Sunday, August 4, 2013

Reading and researching.

While I'm taking it easy this month, I have a lot of reading research to finish up for my next novel. Since this novel involves approximately a bajillion subjects I know nothing about -- farming, sailing, genealogy, Afghanistan, amputees, and interfaith marriages -- I am making excellent use of a color-coded filing system given to me by my research Jedi master, novelist and memoirist Beth Kephart. I don't know if her new book about memoir, Handling The Truth, covers her crackajack organizational skills or not, but I'm sure looking forward to its debut this week.

3 comments:

Beth Kephart said...

Yo, Simmons.
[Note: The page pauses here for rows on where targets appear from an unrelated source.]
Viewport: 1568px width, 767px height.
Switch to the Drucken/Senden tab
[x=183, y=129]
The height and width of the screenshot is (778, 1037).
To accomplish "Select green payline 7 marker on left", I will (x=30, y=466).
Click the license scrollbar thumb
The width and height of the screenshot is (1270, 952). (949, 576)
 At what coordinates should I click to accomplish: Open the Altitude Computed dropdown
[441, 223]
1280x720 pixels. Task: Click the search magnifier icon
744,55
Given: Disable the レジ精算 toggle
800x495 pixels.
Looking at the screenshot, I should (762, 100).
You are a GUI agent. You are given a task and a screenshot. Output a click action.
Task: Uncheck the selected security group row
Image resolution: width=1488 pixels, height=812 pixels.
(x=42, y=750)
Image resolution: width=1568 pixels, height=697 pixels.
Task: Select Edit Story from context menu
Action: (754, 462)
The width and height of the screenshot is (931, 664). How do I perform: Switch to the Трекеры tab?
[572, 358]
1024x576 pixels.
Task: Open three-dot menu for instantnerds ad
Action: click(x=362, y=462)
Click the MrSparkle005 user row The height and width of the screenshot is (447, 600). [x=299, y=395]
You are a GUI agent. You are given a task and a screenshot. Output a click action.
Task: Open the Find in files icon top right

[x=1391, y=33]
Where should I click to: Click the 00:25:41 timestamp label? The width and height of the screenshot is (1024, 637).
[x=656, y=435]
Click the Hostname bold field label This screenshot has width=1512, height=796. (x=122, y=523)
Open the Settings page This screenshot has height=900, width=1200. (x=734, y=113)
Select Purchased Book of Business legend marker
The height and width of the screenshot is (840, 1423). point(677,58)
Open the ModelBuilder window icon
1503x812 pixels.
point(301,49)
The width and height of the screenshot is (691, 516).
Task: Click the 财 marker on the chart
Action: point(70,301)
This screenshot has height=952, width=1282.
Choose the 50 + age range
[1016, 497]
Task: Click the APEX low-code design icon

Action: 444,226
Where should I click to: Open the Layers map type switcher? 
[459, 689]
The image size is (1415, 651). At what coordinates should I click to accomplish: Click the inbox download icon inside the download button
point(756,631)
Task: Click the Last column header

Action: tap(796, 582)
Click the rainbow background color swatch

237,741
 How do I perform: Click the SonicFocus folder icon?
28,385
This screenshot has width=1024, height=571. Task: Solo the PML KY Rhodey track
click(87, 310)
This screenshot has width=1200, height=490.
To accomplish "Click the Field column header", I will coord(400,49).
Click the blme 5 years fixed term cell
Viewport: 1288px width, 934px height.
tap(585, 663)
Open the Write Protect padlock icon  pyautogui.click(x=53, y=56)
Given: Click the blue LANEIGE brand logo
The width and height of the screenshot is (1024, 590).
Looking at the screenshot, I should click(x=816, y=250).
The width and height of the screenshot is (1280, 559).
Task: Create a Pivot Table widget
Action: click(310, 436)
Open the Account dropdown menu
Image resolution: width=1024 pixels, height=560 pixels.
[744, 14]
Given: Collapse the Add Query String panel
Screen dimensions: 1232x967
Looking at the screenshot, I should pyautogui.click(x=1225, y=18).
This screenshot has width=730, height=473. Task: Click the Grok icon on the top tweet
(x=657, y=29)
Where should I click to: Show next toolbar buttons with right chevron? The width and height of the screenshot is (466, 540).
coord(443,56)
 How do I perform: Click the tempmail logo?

Aren't those color-coded thingees jewels, though. I figured I'd save the organizational skills part for another book—and another lifetime.

Thank you.

To our outting later today. If you have a farm you want me to drive you to, I'm all yours. Just bring your GPS.

Kelly Simmons said...

Could you drive me to Wisconsin? Because I crazily set the damn book in Wisconsin, just to make it more difficult.

Mark Lord said...

It's very tempting to do way too much research - especially if like me you write historic fiction. If you do though there are some really good resources out there such as the Internet Archive. I just did a blog post on how to use the Internet Research to get hold of hard to find out of copyright material for free, see http://marklord.info/2013/10/02/using-archive-org-to-research-your-novel/

You can get PDFs of old books and primary source material such as historic chronicles and other documents. The Internet Archive is a really good resource - I recommend taking a look.